There is little doubt, in any event, that the GSA Inspector General (IG) will review Sen. Schumer’s allegations. If they are not easily resolved, a broader IG investigation may follow or, potentially, a referral to the Department of Justice to pursue liability under the federal False Claims Act (FCA). The FCA imposes significant financial penalties for “knowingly present[ing], or caus[ing] to be presented, a false or fraudulent claim for payment or approval.”8 The FCA also prohibits contractors from making false statements “material to a false or fraudulent claim.”9 As many federal contractors know, the FCA is among the most potent weapons in the Government’s enforcement arsenal if it believes a contractor has in some way committed fraud in connection with a federal contract. The Government has pursued many FCA cases against contractors for alleged violations of the BAA and the TAA and has “recouped” hundreds of millions of dollars from such contractors, mostly by way of settlement.

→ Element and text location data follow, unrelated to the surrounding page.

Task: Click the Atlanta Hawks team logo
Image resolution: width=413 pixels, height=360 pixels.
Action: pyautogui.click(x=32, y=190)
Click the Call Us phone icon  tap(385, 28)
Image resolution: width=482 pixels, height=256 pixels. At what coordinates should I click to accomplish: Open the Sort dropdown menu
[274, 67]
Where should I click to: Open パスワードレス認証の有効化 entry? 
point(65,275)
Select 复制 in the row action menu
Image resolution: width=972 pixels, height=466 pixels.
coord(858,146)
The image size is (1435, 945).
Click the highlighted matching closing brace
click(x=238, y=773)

Here, the Government ultimately could pursue FCA cases against contractors it believes intentionally mislabeled their products. In addition, Federal Supply Schedule contracts, such as those posted to GSA Advantage! typically require contractors to certify as to their TAA compliance by representing that “each end product ... is a U.S.-made [or designated country] product.” If, for example, the Government believed that any of the contractors listing their products as “Made in America” failed to comply with this certification, the Government might pursue FCA liability on the theory of “false certification.”

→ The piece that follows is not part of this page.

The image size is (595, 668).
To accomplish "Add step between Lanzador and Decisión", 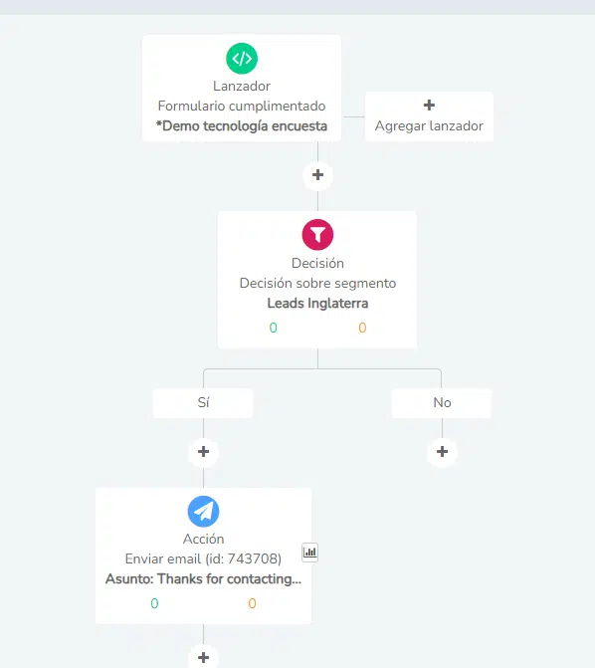I will (x=317, y=175).
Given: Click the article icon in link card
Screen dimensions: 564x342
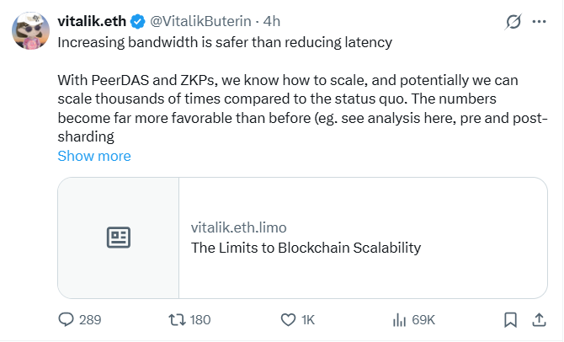Looking at the screenshot, I should [119, 238].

This will be an interesting story for contractors to follow in the months ahead as GSA reviews the allegations in Sen. Schumer’s letter. All contractors advertising products listed on their GSA schedule contracts as “Made in America” may wish to consider their own proactive internal review, perhaps with the assistance of outside counsel. GSA has pursued numerous past FCA claims against contractors alleged to have violated TAA requirements relating to the origin of products sold under GSA schedules.